Problem statement: Would you please retype, exactly, the lines of the listing below between the line with "Beauty Bits (511, 214)" and the line with "[ПРАВОСЛАВИЕ] (733, 1175)", inclusive?

--------------------

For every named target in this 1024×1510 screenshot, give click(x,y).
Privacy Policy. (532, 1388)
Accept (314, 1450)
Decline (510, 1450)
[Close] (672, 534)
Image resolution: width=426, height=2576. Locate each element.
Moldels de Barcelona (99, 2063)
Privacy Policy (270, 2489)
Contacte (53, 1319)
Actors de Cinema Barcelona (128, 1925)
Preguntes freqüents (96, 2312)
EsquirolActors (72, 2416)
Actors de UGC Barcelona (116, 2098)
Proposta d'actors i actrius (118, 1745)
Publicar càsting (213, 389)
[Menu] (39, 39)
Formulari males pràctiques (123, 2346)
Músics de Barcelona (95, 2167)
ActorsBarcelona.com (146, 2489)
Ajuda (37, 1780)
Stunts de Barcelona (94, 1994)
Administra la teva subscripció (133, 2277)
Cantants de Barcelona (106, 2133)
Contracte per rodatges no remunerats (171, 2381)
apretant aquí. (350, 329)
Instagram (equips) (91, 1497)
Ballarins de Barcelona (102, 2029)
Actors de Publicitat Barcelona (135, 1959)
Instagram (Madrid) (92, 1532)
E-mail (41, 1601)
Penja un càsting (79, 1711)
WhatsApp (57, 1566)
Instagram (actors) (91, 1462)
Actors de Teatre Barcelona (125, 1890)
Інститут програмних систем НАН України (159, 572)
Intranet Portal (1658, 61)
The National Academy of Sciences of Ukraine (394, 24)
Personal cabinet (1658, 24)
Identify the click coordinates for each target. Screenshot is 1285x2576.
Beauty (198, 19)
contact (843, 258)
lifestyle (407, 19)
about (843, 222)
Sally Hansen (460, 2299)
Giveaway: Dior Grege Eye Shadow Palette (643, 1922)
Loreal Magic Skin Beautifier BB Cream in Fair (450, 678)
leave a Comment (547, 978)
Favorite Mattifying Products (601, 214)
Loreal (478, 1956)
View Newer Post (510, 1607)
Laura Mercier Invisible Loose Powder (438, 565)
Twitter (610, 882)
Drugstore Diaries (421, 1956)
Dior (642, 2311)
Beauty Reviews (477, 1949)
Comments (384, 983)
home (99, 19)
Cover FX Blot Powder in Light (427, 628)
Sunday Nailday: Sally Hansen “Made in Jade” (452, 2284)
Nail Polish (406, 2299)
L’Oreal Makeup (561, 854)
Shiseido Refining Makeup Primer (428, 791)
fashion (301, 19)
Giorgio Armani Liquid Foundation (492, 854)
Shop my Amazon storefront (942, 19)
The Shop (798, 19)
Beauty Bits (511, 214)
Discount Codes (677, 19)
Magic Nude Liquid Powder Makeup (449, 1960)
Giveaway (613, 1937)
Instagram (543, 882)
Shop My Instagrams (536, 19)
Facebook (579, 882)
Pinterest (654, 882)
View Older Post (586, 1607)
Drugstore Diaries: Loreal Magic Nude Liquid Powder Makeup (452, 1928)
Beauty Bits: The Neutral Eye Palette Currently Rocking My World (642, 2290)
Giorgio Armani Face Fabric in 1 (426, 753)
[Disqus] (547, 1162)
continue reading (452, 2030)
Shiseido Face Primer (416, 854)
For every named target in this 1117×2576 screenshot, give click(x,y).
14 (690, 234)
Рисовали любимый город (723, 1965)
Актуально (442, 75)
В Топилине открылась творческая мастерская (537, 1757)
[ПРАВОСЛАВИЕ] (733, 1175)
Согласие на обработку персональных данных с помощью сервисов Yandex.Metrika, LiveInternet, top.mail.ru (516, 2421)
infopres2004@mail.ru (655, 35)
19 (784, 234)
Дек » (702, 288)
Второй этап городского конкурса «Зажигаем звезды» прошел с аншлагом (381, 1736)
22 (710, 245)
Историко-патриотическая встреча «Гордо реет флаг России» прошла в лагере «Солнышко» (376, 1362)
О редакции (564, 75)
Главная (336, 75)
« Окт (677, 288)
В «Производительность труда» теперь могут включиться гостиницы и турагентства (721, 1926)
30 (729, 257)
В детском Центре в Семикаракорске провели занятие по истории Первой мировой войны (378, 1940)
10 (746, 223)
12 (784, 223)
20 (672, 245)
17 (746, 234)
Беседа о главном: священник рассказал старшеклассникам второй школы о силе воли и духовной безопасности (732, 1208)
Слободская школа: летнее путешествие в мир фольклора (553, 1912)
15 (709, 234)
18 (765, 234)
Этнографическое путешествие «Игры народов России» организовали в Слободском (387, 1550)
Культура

--------------------

Answer box:
Beauty Bits (511, 214)
Discount Codes (677, 19)
Magic Nude Liquid Powder Makeup (449, 1960)
Giveaway (613, 1937)
Instagram (543, 882)
Shop My Instagrams (536, 19)
Facebook (579, 882)
Pinterest (654, 882)
View Older Post (586, 1607)
Drugstore Diaries: Loreal Magic Nude Liquid Powder Makeup (452, 1928)
Beauty Bits: The Neutral Eye Palette Currently Rocking My World (642, 2290)
Giorgio Armani Face Fabric in 1 (426, 753)
[Disqus] (547, 1162)
continue reading (452, 2030)
Shiseido Face Primer (416, 854)
For every named target in this 1117×2576 screenshot, give click(x,y).
14 (690, 234)
Рисовали любимый город (723, 1965)
Актуально (442, 75)
В Топилине открылась творческая мастерская (537, 1757)
[ПРАВОСЛАВИЕ] (733, 1175)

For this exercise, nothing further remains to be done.